**WHAT TO PRODUCE**
Find all lines in the listing that include the word "options", then copy them.

**GIVEN RECORDS**
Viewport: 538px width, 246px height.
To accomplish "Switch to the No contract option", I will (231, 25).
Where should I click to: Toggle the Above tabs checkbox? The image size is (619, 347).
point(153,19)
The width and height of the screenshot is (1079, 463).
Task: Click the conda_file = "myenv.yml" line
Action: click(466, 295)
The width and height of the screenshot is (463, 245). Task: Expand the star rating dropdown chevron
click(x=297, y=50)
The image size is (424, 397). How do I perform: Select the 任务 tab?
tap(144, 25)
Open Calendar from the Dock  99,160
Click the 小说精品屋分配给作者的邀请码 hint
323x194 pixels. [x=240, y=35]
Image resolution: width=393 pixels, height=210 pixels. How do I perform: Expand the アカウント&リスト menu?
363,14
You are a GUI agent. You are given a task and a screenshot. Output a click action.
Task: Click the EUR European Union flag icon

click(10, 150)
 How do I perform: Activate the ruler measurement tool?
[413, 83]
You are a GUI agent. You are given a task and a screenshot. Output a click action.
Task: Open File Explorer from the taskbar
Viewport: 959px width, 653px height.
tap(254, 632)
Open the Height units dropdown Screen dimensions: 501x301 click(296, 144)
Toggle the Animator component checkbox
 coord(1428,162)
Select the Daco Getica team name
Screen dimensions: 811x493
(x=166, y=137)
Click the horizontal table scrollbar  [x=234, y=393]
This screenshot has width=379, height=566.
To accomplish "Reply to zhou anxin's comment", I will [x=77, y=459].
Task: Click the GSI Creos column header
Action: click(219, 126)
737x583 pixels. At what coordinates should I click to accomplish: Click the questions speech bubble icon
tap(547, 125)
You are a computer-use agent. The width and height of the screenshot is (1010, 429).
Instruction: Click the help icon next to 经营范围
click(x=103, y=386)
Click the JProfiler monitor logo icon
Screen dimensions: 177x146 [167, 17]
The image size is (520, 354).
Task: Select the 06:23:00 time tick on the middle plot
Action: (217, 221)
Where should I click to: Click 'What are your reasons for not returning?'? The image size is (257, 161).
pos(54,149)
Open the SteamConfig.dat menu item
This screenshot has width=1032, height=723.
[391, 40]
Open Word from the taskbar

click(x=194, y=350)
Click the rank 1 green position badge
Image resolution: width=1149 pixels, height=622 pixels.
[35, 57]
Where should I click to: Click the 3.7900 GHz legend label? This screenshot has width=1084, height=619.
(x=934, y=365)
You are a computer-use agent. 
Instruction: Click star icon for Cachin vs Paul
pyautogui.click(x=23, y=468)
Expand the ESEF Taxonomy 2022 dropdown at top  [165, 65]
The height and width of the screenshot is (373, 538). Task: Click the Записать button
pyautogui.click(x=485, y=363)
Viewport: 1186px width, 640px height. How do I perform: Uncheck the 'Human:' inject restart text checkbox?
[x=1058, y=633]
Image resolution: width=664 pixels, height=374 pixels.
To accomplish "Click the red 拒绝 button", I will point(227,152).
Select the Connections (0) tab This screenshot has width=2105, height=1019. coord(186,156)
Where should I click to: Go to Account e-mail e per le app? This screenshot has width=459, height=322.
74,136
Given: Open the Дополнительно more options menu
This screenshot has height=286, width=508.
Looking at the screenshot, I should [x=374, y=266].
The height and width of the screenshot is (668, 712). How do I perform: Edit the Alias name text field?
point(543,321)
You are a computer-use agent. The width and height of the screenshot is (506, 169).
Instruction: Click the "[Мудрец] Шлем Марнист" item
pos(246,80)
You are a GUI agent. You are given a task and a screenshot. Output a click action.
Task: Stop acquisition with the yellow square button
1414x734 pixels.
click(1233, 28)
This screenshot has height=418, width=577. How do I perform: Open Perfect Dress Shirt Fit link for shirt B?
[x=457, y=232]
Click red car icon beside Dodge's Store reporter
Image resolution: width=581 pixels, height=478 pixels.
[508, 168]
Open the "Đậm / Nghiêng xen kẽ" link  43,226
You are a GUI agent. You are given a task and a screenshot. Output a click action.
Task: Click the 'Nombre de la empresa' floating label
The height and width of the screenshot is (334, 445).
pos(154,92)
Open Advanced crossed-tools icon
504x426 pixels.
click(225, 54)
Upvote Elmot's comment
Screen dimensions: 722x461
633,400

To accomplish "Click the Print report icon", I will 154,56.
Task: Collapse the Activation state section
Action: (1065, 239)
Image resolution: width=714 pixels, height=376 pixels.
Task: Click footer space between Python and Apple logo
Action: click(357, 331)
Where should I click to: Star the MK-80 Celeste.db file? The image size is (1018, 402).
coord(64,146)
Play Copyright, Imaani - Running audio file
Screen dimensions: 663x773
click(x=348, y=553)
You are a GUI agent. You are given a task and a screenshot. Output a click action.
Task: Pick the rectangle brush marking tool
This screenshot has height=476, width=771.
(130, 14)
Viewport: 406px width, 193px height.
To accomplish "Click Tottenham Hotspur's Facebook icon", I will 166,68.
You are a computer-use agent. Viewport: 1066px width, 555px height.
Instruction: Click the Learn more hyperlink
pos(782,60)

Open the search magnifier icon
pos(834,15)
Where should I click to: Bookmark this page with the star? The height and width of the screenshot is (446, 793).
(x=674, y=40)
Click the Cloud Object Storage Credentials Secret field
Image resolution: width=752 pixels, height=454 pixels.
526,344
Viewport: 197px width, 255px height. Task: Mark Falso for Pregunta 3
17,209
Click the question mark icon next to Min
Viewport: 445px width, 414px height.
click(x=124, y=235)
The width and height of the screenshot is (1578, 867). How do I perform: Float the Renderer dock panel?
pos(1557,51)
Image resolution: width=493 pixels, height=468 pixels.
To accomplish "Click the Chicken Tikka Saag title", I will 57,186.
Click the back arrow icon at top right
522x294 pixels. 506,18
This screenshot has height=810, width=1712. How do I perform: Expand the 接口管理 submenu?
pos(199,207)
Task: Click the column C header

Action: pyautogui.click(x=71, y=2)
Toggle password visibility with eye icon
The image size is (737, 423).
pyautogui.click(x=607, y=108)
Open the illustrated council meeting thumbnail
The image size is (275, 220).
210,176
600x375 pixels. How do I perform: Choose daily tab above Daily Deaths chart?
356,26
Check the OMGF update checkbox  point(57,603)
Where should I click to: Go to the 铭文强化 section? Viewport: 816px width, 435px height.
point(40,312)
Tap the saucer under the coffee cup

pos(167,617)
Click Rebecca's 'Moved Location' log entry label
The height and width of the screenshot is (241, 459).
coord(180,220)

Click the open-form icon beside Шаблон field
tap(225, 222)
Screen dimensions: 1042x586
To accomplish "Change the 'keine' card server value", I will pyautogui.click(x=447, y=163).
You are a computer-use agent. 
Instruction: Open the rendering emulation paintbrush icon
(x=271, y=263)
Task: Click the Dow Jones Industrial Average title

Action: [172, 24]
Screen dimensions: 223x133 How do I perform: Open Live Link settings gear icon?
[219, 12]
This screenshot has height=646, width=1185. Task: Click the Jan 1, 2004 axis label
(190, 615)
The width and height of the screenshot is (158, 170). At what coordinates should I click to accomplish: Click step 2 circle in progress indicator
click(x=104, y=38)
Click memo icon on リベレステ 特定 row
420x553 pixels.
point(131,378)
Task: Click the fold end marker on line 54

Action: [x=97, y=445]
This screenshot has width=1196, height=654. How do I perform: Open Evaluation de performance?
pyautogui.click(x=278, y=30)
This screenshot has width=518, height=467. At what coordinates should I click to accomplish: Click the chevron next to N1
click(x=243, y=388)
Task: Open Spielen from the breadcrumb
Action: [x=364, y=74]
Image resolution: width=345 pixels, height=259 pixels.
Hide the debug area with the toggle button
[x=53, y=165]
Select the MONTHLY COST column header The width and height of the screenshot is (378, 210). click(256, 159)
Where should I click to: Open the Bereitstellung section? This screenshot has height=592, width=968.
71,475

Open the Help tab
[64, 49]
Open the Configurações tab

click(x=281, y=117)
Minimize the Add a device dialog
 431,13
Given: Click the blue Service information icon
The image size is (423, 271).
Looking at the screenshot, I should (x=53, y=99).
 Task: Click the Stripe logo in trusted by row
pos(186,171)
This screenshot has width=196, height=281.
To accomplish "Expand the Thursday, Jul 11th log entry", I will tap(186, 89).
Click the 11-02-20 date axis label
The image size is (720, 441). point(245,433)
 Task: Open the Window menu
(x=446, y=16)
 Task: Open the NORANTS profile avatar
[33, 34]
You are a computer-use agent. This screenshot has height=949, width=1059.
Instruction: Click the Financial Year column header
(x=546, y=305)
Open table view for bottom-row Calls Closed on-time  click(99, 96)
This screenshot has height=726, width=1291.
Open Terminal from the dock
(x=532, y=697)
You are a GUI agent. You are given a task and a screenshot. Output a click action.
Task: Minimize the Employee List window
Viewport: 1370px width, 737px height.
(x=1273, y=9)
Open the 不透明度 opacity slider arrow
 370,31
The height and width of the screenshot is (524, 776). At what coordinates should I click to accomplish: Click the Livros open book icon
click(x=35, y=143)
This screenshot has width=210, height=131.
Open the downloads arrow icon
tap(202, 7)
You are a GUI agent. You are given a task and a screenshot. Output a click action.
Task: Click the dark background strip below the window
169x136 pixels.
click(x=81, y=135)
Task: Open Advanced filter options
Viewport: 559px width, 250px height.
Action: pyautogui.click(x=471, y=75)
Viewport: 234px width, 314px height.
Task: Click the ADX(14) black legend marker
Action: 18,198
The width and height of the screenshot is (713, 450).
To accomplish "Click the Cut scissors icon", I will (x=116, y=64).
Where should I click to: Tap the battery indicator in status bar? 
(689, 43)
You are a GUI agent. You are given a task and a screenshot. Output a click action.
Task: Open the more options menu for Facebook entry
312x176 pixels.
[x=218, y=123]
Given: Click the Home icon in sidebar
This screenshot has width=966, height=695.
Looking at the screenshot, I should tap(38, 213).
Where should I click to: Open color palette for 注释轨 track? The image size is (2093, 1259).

**EXPECTED OUTPUT**
Given: Open the Дополнительно more options menu
Task: Open Advanced filter options
Task: Open the more options menu for Facebook entry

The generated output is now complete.